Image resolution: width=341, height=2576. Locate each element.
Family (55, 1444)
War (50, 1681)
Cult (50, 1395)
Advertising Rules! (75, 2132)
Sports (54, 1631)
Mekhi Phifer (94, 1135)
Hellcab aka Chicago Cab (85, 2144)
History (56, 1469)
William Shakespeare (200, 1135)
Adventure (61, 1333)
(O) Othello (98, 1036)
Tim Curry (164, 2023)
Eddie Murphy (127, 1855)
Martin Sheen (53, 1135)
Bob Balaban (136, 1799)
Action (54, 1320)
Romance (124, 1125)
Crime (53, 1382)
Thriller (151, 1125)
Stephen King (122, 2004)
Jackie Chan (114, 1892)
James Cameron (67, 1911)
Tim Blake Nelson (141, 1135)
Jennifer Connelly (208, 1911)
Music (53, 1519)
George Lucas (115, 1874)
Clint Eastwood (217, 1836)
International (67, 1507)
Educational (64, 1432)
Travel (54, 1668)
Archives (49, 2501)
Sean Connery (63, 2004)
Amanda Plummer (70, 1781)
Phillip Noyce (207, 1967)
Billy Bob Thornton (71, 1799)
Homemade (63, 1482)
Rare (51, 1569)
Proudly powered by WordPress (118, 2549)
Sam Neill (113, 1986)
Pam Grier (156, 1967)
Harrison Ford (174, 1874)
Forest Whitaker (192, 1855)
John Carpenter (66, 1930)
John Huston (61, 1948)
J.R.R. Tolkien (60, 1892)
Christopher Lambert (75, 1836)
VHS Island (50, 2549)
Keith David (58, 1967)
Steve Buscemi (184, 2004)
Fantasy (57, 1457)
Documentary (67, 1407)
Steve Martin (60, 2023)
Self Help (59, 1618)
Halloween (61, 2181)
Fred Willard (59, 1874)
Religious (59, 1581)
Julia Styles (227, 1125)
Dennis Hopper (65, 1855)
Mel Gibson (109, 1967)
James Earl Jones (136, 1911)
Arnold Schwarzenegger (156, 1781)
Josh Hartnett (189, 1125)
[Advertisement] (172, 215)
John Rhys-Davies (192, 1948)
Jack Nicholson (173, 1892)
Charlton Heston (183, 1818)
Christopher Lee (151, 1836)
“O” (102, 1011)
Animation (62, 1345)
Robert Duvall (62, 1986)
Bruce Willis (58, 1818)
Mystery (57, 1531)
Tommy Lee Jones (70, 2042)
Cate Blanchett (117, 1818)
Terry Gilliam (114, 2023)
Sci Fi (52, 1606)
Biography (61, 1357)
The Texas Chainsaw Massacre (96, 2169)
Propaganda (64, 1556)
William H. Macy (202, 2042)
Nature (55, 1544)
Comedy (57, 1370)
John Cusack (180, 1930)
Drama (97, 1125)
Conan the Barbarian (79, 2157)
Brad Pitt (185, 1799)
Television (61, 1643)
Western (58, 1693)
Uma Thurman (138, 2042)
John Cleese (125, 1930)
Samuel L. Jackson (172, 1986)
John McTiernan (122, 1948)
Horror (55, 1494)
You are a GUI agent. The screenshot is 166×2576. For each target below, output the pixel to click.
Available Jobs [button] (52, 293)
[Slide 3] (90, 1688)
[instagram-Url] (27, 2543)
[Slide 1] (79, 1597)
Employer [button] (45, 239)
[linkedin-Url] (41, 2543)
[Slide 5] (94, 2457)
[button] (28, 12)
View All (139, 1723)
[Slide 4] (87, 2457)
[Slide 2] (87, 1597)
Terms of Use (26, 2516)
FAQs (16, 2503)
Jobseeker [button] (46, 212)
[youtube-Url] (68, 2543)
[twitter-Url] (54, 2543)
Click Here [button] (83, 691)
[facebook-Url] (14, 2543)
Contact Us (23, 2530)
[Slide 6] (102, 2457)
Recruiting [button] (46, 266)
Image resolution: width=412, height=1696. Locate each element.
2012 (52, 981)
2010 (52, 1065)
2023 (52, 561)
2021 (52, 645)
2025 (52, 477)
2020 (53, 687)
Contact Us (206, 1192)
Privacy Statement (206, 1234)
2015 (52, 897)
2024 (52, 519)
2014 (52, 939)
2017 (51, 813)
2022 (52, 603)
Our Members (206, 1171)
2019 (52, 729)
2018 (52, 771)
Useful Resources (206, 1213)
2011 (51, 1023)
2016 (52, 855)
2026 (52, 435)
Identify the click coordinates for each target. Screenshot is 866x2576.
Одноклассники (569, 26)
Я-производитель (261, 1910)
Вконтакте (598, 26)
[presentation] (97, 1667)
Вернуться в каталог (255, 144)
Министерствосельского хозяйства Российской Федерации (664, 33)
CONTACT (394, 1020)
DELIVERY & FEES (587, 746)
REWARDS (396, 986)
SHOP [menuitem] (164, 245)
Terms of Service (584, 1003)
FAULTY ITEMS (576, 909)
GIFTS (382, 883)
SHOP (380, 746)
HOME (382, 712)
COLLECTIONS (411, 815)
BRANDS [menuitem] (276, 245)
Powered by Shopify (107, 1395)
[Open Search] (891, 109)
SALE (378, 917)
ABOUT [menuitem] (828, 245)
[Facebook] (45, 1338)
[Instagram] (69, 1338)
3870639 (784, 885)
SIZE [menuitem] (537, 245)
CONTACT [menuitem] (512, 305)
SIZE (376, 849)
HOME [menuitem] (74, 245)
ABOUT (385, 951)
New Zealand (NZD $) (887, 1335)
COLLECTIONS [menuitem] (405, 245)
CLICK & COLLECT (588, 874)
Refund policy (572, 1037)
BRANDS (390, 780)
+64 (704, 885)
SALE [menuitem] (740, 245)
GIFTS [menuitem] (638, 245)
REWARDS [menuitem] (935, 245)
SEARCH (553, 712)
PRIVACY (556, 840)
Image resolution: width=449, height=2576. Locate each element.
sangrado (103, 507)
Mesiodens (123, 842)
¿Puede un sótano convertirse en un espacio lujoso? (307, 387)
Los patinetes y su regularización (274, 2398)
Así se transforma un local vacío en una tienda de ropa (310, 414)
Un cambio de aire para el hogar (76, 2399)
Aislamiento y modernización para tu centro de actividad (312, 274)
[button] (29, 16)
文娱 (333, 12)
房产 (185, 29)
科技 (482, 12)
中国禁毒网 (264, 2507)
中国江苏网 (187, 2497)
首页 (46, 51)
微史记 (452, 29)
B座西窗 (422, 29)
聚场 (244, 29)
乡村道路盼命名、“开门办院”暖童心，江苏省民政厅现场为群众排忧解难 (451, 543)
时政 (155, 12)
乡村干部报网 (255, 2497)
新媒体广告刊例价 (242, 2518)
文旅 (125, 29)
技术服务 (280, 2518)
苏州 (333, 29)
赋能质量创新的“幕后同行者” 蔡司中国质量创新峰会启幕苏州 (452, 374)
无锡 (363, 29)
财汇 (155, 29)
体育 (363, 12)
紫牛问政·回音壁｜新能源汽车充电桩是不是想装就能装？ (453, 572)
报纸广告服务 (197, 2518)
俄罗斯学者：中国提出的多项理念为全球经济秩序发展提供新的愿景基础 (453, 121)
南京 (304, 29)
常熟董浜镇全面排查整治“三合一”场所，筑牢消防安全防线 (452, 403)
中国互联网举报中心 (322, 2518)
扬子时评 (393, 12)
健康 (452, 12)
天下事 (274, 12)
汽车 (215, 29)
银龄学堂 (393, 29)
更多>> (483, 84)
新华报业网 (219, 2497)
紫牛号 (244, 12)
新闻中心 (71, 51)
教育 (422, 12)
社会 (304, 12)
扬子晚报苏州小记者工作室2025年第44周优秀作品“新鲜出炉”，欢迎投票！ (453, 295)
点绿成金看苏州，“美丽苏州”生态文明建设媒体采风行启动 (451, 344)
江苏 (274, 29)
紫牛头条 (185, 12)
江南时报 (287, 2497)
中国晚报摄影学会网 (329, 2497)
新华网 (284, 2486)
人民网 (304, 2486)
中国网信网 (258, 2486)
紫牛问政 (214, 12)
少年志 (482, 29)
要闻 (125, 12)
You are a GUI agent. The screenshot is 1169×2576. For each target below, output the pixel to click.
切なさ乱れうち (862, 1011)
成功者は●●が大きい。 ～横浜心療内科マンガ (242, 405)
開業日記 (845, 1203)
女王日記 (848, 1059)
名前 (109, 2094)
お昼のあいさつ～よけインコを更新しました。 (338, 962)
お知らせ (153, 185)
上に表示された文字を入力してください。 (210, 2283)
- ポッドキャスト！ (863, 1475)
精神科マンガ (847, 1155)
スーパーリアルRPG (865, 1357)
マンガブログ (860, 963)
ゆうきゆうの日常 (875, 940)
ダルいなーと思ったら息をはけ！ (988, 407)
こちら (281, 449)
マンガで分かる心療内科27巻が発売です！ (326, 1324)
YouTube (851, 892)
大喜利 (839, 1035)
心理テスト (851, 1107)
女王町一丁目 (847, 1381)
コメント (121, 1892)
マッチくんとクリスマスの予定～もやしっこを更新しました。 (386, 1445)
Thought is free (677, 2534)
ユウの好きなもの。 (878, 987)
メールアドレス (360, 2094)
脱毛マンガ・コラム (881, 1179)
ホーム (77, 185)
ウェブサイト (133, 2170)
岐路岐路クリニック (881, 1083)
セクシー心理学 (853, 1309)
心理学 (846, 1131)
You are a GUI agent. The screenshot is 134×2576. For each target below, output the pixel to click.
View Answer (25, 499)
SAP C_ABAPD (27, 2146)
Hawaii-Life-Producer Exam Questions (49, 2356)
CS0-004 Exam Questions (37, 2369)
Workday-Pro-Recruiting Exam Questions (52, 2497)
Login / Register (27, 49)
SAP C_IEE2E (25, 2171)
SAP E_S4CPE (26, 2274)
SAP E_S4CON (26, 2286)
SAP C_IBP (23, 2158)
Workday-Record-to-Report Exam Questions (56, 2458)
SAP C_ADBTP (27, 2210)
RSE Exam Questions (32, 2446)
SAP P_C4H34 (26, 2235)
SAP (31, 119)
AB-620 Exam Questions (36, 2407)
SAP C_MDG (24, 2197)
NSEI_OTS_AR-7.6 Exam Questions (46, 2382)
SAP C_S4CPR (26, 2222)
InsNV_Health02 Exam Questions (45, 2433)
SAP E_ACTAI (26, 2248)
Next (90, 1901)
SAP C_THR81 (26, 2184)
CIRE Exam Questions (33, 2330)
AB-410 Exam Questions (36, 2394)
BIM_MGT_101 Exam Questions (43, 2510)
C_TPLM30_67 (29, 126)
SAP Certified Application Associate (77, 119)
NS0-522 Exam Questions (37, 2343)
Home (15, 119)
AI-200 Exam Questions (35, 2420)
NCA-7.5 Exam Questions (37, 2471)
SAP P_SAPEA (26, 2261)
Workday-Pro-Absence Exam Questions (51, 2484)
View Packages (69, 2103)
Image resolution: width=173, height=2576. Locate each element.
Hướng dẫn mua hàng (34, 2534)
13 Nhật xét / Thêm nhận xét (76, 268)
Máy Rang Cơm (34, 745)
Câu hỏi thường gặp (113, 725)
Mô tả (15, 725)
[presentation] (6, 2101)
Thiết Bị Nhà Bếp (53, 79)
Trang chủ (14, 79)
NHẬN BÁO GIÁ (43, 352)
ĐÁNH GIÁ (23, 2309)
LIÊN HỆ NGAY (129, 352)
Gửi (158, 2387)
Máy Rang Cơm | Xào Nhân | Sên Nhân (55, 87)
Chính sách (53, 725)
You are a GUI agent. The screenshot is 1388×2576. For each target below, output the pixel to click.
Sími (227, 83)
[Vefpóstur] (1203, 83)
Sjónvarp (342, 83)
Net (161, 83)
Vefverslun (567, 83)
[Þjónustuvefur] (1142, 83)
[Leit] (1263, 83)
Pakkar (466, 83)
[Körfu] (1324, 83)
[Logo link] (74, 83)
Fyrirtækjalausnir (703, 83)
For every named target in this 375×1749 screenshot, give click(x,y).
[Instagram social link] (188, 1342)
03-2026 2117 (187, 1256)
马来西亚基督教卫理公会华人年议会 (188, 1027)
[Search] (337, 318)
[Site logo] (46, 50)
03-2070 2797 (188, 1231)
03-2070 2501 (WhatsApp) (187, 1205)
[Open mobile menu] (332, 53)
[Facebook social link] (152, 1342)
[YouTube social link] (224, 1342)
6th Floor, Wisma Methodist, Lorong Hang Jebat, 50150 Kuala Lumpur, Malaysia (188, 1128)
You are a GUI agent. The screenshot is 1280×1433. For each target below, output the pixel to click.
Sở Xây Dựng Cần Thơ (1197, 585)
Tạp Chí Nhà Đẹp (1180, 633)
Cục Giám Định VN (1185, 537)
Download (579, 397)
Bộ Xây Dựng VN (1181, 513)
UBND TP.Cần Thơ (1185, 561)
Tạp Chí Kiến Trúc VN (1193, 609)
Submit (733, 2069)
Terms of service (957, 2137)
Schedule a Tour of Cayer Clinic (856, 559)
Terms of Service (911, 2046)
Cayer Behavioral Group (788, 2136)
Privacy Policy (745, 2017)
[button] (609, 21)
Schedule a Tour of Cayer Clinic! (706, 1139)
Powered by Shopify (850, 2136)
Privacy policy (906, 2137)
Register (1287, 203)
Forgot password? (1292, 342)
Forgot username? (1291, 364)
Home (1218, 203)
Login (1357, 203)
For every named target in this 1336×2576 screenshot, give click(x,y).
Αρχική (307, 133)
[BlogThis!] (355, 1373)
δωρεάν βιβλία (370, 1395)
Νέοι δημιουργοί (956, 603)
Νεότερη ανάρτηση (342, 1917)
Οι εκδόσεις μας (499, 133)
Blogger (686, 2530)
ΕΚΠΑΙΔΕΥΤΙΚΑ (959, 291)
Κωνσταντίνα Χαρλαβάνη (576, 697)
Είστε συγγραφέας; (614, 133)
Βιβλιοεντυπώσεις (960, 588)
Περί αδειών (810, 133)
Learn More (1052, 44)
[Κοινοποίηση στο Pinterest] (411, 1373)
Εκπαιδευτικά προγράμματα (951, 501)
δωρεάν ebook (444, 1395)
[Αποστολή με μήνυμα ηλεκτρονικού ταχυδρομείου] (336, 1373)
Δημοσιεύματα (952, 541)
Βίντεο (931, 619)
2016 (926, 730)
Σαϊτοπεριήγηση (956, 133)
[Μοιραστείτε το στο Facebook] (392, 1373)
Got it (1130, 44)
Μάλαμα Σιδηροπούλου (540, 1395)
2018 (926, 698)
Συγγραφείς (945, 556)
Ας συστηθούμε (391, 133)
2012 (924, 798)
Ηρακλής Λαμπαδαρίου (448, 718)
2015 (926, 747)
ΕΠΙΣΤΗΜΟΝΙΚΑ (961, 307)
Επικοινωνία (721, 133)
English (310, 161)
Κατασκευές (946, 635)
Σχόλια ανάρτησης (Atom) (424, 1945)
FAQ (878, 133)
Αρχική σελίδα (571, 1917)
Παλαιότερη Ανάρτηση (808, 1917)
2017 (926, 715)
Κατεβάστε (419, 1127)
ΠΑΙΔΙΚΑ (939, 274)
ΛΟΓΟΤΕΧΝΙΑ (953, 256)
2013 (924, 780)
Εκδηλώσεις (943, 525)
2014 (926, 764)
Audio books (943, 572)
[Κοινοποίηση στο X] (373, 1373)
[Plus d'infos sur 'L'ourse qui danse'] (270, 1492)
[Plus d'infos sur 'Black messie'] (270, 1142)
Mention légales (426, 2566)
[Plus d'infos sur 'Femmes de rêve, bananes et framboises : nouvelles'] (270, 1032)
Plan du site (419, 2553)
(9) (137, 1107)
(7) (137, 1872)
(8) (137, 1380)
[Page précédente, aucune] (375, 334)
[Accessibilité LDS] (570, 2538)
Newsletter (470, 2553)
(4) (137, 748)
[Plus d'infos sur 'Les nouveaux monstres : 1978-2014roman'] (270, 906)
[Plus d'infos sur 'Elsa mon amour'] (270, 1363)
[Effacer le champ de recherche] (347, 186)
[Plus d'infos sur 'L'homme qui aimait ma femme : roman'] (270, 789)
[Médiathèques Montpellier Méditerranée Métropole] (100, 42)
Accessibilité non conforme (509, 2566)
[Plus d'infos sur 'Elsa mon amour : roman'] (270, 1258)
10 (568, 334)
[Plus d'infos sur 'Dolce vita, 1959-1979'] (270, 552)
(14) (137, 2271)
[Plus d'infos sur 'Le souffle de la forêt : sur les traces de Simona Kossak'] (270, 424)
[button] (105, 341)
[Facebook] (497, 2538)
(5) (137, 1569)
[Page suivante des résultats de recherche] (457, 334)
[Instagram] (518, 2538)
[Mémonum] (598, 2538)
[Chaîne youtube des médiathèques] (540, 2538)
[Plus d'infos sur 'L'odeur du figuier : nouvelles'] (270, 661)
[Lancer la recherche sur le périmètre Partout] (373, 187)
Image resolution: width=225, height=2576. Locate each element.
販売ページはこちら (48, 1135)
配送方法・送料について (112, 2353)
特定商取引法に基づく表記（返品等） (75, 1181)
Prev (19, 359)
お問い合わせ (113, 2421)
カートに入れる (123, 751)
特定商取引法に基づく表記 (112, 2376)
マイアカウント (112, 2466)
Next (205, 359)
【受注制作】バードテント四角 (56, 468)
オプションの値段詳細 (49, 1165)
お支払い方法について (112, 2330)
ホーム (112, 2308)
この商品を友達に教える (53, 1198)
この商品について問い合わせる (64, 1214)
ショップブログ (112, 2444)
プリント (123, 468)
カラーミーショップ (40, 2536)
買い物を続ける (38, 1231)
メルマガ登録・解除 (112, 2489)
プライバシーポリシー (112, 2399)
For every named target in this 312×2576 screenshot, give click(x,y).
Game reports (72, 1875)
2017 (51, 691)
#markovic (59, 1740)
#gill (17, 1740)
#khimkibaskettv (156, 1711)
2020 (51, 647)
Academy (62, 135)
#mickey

------------------------------

* REQUIRED WORK: Retype only this portion of the data above: the line containing "[twitter-Url] (54, 2543)", the line containing "Вернуться в каталог (255, 144)", and all lines between them, exactly.

* TASK ANSWER:
[twitter-Url] (54, 2543)
Click Here [button] (83, 691)
[facebook-Url] (14, 2543)
Contact Us (23, 2530)
[Slide 6] (102, 2457)
Recruiting [button] (46, 266)
Image resolution: width=412, height=1696. Locate each element.
2012 (52, 981)
2010 (52, 1065)
2023 (52, 561)
2021 (52, 645)
2025 (52, 477)
2020 (53, 687)
Contact Us (206, 1192)
Privacy Statement (206, 1234)
2015 (52, 897)
2024 (52, 519)
2014 (52, 939)
2017 (51, 813)
2022 (52, 603)
Our Members (206, 1171)
2019 (52, 729)
2018 (52, 771)
Useful Resources (206, 1213)
2011 (51, 1023)
2016 (52, 855)
2026 (52, 435)
Identify the click coordinates for each target. Screenshot is 866x2576.
Одноклассники (569, 26)
Я-производитель (261, 1910)
Вконтакте (598, 26)
[presentation] (97, 1667)
Вернуться в каталог (255, 144)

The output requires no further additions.